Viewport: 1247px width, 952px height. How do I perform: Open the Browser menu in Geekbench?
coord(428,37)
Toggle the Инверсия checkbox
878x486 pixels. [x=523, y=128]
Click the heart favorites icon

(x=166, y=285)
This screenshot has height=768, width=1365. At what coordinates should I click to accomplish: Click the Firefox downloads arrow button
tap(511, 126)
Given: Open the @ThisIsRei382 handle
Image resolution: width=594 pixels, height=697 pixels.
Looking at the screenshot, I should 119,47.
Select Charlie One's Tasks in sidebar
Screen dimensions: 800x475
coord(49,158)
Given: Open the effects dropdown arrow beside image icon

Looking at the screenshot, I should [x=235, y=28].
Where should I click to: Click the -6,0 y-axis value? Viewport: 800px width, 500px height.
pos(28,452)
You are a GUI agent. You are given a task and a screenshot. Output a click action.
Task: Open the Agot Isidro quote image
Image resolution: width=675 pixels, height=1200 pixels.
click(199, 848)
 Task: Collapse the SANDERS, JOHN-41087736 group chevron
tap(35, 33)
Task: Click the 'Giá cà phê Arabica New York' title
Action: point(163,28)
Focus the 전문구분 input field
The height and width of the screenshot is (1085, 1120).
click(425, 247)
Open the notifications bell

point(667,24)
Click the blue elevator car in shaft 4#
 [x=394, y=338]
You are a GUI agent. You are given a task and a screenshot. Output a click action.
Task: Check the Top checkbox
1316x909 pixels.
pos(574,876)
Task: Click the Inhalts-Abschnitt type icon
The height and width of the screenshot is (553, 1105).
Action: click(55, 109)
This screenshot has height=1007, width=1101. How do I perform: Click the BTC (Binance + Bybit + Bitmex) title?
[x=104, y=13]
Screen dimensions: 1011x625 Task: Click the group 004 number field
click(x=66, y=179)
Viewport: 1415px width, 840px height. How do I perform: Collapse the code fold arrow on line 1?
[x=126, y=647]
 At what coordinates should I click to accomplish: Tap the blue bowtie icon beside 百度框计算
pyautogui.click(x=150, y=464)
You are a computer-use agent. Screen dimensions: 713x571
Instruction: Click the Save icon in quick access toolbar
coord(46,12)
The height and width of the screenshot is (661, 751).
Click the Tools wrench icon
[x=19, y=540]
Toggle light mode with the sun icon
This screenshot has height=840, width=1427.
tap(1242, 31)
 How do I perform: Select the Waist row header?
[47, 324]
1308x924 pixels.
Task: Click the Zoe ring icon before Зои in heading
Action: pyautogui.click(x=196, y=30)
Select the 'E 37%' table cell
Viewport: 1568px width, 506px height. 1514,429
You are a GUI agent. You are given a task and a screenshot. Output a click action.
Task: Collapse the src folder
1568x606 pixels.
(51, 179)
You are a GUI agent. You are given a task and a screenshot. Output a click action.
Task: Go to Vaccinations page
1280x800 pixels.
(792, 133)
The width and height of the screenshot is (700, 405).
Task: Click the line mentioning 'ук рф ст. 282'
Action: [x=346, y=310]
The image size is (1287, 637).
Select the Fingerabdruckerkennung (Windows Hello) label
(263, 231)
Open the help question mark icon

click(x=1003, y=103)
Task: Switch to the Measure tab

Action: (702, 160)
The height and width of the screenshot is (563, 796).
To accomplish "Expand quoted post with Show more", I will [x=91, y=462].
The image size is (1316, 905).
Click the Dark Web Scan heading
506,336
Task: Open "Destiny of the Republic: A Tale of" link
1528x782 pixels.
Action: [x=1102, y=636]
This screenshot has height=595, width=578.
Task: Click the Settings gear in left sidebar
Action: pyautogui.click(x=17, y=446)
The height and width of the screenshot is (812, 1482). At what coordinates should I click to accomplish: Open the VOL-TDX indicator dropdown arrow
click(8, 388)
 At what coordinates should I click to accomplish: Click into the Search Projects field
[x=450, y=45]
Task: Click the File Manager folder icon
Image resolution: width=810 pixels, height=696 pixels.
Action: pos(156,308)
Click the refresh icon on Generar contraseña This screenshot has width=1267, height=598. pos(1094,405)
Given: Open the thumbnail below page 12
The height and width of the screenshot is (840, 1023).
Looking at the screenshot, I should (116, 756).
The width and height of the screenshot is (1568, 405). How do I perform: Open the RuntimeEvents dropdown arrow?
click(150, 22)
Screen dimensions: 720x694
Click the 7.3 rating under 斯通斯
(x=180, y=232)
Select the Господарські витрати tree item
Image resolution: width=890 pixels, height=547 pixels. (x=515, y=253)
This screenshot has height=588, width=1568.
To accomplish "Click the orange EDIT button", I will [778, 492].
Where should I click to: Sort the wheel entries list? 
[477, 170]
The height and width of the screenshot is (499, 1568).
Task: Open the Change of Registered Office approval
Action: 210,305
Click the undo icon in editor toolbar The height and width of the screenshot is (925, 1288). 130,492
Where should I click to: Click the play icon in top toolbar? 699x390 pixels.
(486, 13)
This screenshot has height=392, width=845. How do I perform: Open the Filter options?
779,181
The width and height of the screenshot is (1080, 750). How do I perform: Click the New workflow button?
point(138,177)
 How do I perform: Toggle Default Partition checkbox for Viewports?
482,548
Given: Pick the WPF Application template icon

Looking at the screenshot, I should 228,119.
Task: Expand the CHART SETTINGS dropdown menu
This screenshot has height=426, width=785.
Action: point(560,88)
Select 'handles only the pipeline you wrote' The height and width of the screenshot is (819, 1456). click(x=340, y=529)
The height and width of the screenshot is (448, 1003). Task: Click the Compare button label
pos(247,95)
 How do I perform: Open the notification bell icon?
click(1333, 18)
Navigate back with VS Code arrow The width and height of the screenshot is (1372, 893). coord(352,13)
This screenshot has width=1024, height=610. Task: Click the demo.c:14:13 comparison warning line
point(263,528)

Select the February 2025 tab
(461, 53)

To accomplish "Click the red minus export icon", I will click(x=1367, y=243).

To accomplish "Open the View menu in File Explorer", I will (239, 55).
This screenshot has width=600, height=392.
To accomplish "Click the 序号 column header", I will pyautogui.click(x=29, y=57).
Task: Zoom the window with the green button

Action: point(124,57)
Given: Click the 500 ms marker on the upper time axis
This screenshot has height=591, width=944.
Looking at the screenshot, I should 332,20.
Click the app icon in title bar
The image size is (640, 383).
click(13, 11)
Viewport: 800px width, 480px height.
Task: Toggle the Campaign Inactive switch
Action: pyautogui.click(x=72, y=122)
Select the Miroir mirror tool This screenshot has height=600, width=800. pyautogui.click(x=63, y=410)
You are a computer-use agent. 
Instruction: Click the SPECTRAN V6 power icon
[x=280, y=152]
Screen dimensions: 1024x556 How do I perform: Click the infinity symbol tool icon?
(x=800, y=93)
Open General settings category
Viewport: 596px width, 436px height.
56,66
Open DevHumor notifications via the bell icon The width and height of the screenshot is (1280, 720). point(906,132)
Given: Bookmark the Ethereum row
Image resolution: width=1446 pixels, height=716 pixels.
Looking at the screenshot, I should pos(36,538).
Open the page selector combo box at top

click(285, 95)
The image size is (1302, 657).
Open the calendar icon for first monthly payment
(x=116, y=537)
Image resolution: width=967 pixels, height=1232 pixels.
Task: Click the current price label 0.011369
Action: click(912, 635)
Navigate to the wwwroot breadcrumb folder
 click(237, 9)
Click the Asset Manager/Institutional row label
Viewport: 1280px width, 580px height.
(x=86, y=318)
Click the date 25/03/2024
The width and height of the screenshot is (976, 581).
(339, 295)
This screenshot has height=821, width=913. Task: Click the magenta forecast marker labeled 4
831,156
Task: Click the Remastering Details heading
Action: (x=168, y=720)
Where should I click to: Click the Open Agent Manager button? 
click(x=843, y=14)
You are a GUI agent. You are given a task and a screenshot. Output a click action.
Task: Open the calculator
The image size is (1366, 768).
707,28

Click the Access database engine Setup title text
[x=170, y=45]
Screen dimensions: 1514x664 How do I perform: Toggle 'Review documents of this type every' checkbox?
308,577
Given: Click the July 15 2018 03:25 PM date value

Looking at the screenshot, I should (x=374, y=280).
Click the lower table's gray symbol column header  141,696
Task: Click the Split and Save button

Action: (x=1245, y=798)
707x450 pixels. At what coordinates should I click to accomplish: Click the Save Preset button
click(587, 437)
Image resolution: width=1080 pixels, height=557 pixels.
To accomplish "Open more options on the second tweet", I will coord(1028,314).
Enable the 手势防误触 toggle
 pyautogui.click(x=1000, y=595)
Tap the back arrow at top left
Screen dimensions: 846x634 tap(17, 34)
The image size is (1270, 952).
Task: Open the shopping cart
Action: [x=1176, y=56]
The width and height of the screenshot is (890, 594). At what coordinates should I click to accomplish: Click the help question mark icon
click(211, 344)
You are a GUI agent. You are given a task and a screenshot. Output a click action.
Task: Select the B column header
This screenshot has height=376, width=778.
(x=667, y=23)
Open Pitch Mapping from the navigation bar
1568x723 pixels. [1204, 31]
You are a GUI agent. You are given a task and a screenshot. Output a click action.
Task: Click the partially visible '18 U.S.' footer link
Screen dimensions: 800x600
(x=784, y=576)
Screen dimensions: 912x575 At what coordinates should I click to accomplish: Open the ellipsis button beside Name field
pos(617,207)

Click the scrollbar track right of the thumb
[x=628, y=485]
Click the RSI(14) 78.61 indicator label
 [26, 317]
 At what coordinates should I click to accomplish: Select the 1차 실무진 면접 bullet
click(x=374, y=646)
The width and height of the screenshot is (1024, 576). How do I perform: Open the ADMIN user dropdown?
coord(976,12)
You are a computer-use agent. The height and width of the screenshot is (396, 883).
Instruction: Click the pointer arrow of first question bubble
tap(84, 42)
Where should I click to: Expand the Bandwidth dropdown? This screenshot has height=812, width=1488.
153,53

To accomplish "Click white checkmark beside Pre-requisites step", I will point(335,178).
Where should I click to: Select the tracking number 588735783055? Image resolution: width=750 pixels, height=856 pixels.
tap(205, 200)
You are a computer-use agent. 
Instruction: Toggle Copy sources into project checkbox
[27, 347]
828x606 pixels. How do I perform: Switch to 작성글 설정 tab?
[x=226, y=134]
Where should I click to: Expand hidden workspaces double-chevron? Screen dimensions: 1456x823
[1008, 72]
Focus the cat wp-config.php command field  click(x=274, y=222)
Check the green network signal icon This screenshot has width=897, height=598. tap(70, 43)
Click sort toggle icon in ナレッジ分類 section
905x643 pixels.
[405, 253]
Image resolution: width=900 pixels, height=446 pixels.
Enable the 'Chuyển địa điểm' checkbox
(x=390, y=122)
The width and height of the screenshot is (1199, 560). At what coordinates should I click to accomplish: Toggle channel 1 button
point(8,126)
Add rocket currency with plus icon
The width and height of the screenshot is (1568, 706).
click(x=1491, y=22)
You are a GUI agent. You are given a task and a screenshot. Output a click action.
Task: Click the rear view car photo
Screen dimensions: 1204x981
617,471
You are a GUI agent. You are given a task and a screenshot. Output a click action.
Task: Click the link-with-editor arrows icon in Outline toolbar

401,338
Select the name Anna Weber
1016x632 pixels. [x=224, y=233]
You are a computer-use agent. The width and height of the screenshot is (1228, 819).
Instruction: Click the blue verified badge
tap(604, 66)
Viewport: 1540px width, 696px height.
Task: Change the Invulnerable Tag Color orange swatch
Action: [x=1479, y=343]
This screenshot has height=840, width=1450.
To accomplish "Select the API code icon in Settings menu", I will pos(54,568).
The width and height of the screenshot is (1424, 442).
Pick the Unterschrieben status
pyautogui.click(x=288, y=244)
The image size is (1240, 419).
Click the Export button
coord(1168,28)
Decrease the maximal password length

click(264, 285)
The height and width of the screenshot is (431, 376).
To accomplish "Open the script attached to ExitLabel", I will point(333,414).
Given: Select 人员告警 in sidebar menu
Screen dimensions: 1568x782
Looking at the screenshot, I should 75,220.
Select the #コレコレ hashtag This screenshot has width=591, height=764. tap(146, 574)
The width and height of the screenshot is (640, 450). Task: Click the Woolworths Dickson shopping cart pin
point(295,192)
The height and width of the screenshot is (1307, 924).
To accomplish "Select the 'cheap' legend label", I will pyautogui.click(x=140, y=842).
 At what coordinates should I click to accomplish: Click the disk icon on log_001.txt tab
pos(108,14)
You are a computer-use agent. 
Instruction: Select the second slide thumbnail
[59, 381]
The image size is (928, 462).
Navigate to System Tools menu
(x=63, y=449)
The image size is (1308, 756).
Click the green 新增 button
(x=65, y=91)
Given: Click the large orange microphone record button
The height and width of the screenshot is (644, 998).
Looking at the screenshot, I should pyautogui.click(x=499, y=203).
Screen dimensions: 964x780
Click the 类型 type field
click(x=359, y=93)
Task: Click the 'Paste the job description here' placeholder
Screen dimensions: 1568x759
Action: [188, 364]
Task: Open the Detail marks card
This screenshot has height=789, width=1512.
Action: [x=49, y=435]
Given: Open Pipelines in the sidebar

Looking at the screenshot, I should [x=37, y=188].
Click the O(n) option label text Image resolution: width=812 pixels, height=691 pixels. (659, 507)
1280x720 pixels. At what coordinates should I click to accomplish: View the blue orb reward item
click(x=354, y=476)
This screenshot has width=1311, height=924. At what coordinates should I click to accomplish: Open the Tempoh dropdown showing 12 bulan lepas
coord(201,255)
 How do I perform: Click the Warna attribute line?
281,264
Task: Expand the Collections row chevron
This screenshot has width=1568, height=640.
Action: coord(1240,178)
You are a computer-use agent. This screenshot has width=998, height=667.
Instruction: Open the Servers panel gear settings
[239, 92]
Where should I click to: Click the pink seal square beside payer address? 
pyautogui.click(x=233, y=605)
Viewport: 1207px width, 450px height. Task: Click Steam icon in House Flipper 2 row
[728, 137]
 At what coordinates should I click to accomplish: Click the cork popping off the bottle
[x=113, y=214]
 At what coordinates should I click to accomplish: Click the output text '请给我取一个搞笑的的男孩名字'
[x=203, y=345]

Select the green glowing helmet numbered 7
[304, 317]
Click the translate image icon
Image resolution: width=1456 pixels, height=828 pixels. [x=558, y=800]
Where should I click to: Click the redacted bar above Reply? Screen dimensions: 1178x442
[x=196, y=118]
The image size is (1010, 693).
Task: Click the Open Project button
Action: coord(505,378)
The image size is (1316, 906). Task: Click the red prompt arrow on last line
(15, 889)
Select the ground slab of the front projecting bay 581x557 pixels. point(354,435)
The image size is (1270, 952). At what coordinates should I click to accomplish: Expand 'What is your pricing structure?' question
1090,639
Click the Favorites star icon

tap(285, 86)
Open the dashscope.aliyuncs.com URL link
____
#### Work request
Word for word, repeat the data from its first line through the line with "Task: Check the Top checkbox", including both of those lines and no others.

#### Answer to the exercise
Viewport: 1247px width, 952px height. How do I perform: Open the Browser menu in Geekbench?
coord(428,37)
Toggle the Инверсия checkbox
878x486 pixels. [x=523, y=128]
Click the heart favorites icon

(x=166, y=285)
This screenshot has height=768, width=1365. At what coordinates should I click to accomplish: Click the Firefox downloads arrow button
tap(511, 126)
Given: Open the @ThisIsRei382 handle
Image resolution: width=594 pixels, height=697 pixels.
Looking at the screenshot, I should 119,47.
Select Charlie One's Tasks in sidebar
Screen dimensions: 800x475
coord(49,158)
Given: Open the effects dropdown arrow beside image icon

Looking at the screenshot, I should [x=235, y=28].
Where should I click to: Click the -6,0 y-axis value? Viewport: 800px width, 500px height.
pos(28,452)
You are a GUI agent. You are given a task and a screenshot. Output a click action.
Task: Open the Agot Isidro quote image
Image resolution: width=675 pixels, height=1200 pixels.
click(199, 848)
 Task: Collapse the SANDERS, JOHN-41087736 group chevron
tap(35, 33)
Task: Click the 'Giá cà phê Arabica New York' title
Action: point(163,28)
Focus the 전문구분 input field
The height and width of the screenshot is (1085, 1120).
click(425, 247)
Open the notifications bell

point(667,24)
Click the blue elevator car in shaft 4#
 [x=394, y=338]
You are a GUI agent. You are given a task and a screenshot. Output a click action.
Task: Check the Top checkbox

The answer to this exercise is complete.